Your earlier pic with the pink lines doesn't make sense - if the corridor goes all the way around, how is the window in front?
Probably there isn't a corridor all the way around (what purpose would that serve?); there's merely space for one. The windows simply punch through that space in front, in fairly deep shafts. That's the only way there could be two additional windows to the sides of the triplet, after all: otherwise, there wouldn't be space for any sort of a window-equipped room behind the side windows.
An off-center bridge obviously wasn't the design intent when the modelmakers created this wholly symmetric superstructure, with a dome in the very center, and a corresponding ceiling feature in the middle of the circular set...
I disagree. The Kelvin kitbashes are clearly meant to be made of the same components as the Kelvin - just as the Reliant saucer is the Enterprise saucer, the Nebula saucer is the Galaxy saucer, the Centaur saucer is the Excelsior etc.
The
Centaur featured a
Miranda bridge module, out of scale with the
Excelsior saucer. Another fine example of a size discrepancy that can be solved in three ways:
1) Arbitrary size. Not very satisfactory.
2) Size based on saucer. Leaves the bridge size hanging - and a bridge is a better scale-establishing feature anyway, because it gives us deck height and in this case even docking port size.
3) Size based on bridge. Doesn't do squat to saucer size because the saucer has no size-establishing features. It's just a generic shape, and in this case even equipped with new windows on top (even if the windows on the rim stay the same).
The DS9 story furthermore calls for a small ship to fight against Sisko's small Jem'Hadar ship and then flee from three of that kind. An
Excelsior-saucer ship would be a poor choice, then.
IMHO the fleet of seven simply is closer to the
Centaur in nature than to the
Reliant, being a bunch of background ships.
Shorter outboard nacelles on the Armstrong?
The ones on the
Newton don't match those on the two-naceller (
Defiant in original art), either. And the
Newton ventral hulls aren't the exact match of the
Kelvin dorsal one. We don't have detailed views of these ships yet, but the extent of stretching and compacting should be clarified if we ever get those.
If Robau was on the lowest level of the Kelvin's engineering hull, there wouldn't have been anywhere near as much floorspace as we saw. Dig out FJ's old floorplans and take a look at how much room there is in a TOS engineering hull.
So the second-lowest level should suffice...
And that power plant is in there as well as the shuttle hanger!
No problem there if the former is ahead of the latter, rather than side by side.
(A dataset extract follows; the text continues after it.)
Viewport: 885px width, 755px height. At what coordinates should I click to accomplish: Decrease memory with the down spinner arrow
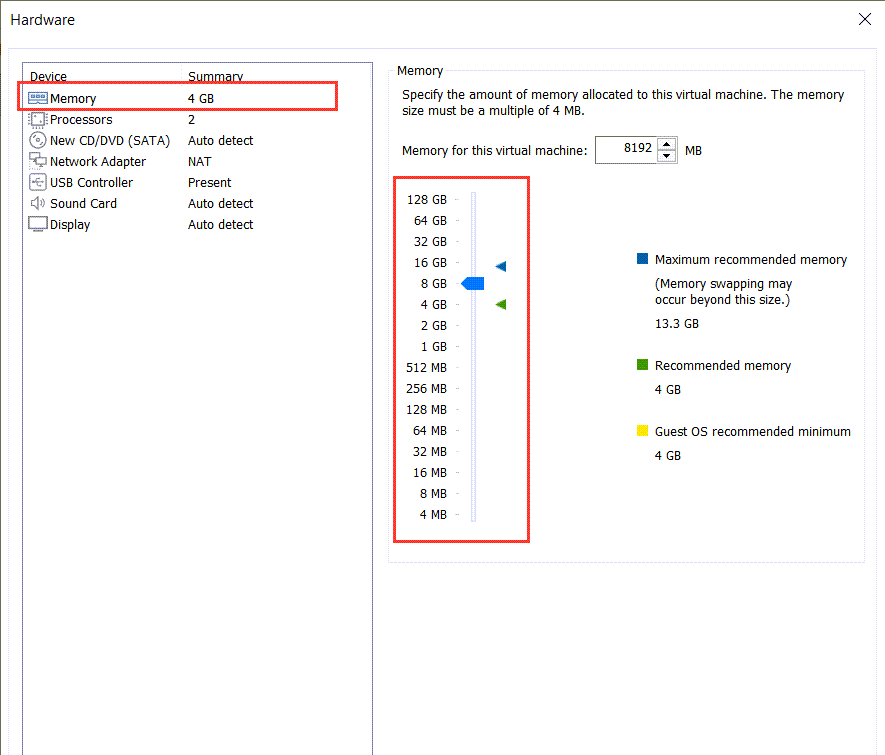click(x=667, y=157)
Which I guess we can all agree on.
So again you're telling me that you know better than Bad Robot and ILM, who made the film.
Do you really think that a person named ILM made the film? It was a bunch of artists working with little cross-contact; this sort of thing always happens in such cases.
You also tell me to ignore much of what's seen in the film and only look at the bits here and there that agree with your TOS-friendly assumptions.
The things I ignore aren't "much". They include a connection between the
Kelvin and the
Mayflower, which couldn't exist even if we trusted official figures because the
Mayflower would still have to be twice as large as the 457 m
Kelvin; and the branching corridor aft of bridge, which doesn't match the design intent of a symmetric structure anyway, and can be explained by the spine. That's all.
In turn, believing in a bigger ship would require ignoring window row spacings, the layout of the bridge, the two windows to the sides of the bridge, the implied deck height of the two-tier superstructure, the implied deck height of the saucer rim, and even the size of the shuttle vs. the secondary hull. Basically, every exterior feature would have to be contradicted in order to accommodate an interior scene; we don't do that with the TMP ship, so why do it here?
I don't deny the ship sizes aren't consistant throughout the movie and I don't deny they were designed smaller than they ended up - but I think your assesment of the Kelvin's size is nothing more than wishful thinking, backed up by obselete dogma.
Where's the distinction? The
Kelvin onscreen is about 300 meters long, not over 450, by her shape and detailing. The official size of the
Kelvin isn't mentioned anywhere in the film. There are no onscreen comparisons that would require the
Kelvin to be any specific size, least of all one that is at odds with the originally designed small size. And the original design wasn't altered at all, even if ideas about size were: the
Kelvin is still the
Iowa in that respect.
What possible reason would one have for choosing a figure from a website to define the size of a starship we see onscreen and can judge by that appearance? At the very best, we can examine that website figure and see if it fits - and if it doesn't, disregard it.
Essentially, the
Kelvin is still a consistent design with a consistent scale. The NCC-1701 no longer is. And the fleet of seven plus the
Mayflower can be judged independently of the
Kelvin, although having the seven be approximate NCC-1701 size while the
Mayflower is bigger is what we see onscreen.
It's absurd, really: all you have to argue on is "457 m is official", with nothing else to back up that specific figure, and only a single interior scene to suggest it or another large figure would be needed. Every other bit of visual evidence favors a smaller ship. How devoutly should we worship the official stamp? And is that rational behavior?